Three days after hockey armageddon, there was suddenly new life and new hope that the season could be saved. There was no way these guys would fail, right?
But they did.
And they never really had a chance.
When Gretzky and Lemieux got to the table Saturday, it became clear quickly that rumors of a done deal were false, and an agreement was not on the radar screen.
If there was a shot at a deal with a $45 million salary cap, we'll never know. The discussion over a number never came up.
This time, the news hit doubly hard. How was it possible that the worst possible scenario took a steeper turn downward in the same week?
The NHL has the black eye of being the first major North American sports league to lose an entire season to a labor dispute.
It became clear during the past year how far apart the sides were.
The hard part was already overcome Monday, when the NHL dropped its demand for a link between league revenues and player costs, and the union said it would then accept a salary cap.

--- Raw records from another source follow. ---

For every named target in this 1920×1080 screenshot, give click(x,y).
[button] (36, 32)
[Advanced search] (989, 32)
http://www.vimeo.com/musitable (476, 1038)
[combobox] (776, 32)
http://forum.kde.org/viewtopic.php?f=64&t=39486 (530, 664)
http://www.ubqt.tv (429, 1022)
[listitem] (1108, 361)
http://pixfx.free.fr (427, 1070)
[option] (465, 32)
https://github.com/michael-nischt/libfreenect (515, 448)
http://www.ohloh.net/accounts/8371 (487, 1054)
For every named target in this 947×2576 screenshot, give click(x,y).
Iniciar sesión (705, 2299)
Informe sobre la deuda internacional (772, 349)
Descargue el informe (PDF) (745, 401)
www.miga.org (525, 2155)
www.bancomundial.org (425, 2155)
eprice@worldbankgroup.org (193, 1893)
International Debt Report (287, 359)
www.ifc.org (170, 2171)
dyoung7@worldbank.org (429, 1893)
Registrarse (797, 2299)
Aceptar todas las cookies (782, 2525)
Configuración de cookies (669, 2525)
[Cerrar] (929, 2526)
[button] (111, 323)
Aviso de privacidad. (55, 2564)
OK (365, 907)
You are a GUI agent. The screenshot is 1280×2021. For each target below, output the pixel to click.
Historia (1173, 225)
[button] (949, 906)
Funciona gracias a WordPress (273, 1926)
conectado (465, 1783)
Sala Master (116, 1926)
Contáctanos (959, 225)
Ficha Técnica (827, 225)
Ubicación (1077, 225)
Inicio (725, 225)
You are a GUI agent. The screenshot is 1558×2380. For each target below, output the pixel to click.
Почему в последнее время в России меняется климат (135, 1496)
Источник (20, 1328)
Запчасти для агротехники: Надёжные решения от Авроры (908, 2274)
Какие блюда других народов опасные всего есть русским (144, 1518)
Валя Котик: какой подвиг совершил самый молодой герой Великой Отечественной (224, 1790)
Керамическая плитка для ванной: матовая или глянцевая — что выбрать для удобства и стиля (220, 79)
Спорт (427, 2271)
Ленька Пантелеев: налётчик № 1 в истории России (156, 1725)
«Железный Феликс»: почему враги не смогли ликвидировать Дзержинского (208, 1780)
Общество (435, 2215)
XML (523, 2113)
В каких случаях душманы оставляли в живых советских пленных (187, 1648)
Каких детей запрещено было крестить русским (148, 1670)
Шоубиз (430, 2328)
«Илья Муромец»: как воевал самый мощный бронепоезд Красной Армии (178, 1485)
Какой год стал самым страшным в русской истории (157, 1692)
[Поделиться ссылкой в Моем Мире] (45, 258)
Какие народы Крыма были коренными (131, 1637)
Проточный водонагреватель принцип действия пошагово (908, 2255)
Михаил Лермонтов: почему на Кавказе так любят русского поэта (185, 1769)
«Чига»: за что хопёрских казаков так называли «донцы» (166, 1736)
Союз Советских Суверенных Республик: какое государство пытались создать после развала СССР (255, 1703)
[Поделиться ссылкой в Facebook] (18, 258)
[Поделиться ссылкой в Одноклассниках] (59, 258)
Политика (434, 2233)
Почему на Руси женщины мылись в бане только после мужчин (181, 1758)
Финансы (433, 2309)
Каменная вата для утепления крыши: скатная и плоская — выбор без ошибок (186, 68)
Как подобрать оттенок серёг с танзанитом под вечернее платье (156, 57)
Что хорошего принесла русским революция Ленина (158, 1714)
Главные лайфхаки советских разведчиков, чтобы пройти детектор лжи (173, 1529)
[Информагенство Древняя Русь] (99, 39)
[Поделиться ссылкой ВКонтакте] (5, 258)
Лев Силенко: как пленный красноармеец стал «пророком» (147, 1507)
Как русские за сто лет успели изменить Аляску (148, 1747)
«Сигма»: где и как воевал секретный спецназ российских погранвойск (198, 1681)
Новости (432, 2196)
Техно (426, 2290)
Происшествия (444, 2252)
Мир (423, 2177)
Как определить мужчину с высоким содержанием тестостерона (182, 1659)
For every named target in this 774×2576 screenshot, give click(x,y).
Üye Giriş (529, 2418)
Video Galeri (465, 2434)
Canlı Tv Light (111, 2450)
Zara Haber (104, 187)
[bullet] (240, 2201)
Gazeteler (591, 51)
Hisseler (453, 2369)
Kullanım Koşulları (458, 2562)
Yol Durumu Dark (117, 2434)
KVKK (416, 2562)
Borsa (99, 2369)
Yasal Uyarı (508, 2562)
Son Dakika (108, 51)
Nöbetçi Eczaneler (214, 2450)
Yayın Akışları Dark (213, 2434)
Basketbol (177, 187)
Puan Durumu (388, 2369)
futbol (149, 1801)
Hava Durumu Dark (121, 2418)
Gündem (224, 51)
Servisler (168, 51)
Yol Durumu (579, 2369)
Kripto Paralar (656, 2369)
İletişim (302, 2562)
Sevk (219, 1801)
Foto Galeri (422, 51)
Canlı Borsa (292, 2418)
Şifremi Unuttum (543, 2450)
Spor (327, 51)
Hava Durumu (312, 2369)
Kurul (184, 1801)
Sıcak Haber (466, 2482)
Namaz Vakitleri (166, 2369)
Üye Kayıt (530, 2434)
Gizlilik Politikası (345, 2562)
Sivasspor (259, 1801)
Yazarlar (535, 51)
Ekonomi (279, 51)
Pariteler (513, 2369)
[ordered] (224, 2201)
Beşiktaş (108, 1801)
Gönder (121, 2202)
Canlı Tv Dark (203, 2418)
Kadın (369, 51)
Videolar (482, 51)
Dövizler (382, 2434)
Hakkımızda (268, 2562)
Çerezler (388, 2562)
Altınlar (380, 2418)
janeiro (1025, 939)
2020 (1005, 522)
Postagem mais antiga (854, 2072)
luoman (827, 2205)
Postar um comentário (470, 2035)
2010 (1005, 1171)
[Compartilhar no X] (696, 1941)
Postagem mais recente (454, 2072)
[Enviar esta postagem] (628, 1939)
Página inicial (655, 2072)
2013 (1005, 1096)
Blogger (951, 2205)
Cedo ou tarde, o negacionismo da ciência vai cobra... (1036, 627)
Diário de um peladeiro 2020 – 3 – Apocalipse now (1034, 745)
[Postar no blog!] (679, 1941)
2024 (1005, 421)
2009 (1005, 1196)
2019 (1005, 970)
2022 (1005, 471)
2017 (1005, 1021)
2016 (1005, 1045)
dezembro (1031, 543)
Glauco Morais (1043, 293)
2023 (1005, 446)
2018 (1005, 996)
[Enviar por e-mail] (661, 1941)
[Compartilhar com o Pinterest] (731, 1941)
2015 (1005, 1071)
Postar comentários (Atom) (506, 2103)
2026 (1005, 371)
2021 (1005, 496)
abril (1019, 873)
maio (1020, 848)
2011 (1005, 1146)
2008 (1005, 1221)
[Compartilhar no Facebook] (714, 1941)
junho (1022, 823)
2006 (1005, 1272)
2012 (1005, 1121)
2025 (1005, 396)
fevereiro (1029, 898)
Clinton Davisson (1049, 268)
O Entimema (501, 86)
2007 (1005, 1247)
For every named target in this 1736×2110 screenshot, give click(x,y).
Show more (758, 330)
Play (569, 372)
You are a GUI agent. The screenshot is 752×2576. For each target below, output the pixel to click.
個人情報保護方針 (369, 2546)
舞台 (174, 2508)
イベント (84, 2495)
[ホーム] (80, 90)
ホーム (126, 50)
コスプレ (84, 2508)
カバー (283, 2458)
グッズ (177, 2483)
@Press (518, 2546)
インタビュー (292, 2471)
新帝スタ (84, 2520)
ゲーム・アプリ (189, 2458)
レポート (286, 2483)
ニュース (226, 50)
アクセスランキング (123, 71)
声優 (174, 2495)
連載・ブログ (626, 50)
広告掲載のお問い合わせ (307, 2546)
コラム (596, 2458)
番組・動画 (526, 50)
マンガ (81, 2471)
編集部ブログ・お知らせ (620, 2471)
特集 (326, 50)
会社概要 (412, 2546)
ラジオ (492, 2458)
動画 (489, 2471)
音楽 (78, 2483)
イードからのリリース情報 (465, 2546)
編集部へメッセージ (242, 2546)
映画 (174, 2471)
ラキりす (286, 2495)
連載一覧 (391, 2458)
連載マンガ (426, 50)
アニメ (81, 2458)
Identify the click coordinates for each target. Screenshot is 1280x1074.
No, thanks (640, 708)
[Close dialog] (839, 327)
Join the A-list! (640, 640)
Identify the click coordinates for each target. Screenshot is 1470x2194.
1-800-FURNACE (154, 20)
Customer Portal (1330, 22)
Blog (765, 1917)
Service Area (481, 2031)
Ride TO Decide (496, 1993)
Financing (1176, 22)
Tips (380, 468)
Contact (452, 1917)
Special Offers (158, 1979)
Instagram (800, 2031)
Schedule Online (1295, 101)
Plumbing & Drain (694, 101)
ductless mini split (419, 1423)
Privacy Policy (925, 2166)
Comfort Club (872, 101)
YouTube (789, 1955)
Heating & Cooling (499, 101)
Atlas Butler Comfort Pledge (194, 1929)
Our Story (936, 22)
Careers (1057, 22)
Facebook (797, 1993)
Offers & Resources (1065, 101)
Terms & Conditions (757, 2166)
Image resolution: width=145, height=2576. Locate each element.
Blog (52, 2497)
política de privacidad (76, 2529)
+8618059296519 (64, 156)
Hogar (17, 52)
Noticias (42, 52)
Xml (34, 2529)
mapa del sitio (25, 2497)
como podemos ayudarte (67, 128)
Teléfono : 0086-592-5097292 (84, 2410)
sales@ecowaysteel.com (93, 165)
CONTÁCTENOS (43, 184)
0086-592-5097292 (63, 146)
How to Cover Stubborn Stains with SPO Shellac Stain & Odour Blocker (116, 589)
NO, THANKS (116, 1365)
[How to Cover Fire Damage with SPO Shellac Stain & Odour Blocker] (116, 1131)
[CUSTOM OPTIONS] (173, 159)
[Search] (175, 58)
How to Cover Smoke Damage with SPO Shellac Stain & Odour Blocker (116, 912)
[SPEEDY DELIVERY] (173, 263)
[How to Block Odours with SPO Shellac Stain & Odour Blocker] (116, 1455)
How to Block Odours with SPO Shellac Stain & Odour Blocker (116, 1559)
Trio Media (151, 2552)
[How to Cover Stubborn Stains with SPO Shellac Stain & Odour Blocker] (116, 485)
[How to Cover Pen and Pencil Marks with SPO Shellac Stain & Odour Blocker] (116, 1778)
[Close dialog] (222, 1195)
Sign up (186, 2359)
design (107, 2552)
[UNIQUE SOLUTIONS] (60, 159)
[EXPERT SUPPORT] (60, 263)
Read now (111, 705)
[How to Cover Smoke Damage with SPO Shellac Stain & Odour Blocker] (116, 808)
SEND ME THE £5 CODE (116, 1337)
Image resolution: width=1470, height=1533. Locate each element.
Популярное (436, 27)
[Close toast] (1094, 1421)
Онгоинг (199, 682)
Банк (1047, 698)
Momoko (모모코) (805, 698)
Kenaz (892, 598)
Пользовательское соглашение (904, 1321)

Bettman left the door open for an agreement more than once during his end-of-the-season news conference. He said he wouldn't mind the embarrassment of a second announcement hours later that a deal had been reached.
The cap was always the issue, even after it was accepted by the players. The debate of hard cap vs. soft cap was never resolved, nor was how the limit would fluctuate over the course of the six-year deal. What was just a $6.5 million cap gap suddenly was became an unbridgeable ocean of difference.
And don't expect any negotiations anytime soon.
It would benefit the league greatly if a deal could be reached in time to hold the June draft and to begin a marketing blitz for the NHL's relaunch next season. But the incentive for players to make a deal now is gone. They aren't due to be paid again until October.
So the hockey calendar looks like this: a board of governors meeting and a players powwow within the next few weeks and maybe a court battle during the summer.
There is no hope anymore for this season. As for next season, that's anyone's guess.